• The task: Please return all lines in the listing holding the word "will".

• Exercise input:

Content starts

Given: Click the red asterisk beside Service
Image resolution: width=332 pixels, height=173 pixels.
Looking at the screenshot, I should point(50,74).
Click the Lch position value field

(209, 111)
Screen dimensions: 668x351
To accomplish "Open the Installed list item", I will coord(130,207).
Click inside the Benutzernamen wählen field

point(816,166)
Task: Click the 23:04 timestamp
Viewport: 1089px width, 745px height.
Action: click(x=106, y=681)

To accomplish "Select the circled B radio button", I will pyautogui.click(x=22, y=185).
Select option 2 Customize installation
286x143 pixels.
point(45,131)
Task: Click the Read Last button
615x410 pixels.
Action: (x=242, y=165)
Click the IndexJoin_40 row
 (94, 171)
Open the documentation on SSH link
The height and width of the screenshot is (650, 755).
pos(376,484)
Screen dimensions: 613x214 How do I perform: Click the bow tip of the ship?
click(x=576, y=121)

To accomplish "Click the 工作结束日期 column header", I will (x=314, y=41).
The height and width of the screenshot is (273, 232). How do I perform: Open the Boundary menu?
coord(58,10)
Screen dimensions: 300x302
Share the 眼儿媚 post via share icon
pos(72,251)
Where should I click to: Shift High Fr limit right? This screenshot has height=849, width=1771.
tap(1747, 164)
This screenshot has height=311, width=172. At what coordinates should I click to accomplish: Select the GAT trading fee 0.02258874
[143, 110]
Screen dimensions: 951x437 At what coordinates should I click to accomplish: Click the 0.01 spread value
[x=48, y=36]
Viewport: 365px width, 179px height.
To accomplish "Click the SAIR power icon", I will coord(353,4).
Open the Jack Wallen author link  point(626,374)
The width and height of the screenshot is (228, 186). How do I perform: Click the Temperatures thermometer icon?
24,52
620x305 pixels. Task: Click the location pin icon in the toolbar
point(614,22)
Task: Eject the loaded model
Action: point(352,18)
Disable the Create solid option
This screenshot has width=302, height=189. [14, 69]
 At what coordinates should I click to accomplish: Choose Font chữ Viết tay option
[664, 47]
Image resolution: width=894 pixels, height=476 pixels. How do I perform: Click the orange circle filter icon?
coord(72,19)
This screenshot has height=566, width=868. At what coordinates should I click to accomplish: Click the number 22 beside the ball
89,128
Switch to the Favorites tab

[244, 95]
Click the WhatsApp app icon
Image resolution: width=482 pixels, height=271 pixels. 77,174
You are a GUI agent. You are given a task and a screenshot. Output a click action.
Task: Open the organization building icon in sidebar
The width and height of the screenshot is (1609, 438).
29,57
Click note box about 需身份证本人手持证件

Content ends

• Response to this task:
To accomplish "Open the Installed list item", I will coord(130,207).
To accomplish "Select the circled B radio button", I will pyautogui.click(x=22, y=185).
To accomplish "Click the 工作结束日期 column header", I will (x=314, y=41).
To accomplish "Click the SAIR power icon", I will coord(353,4).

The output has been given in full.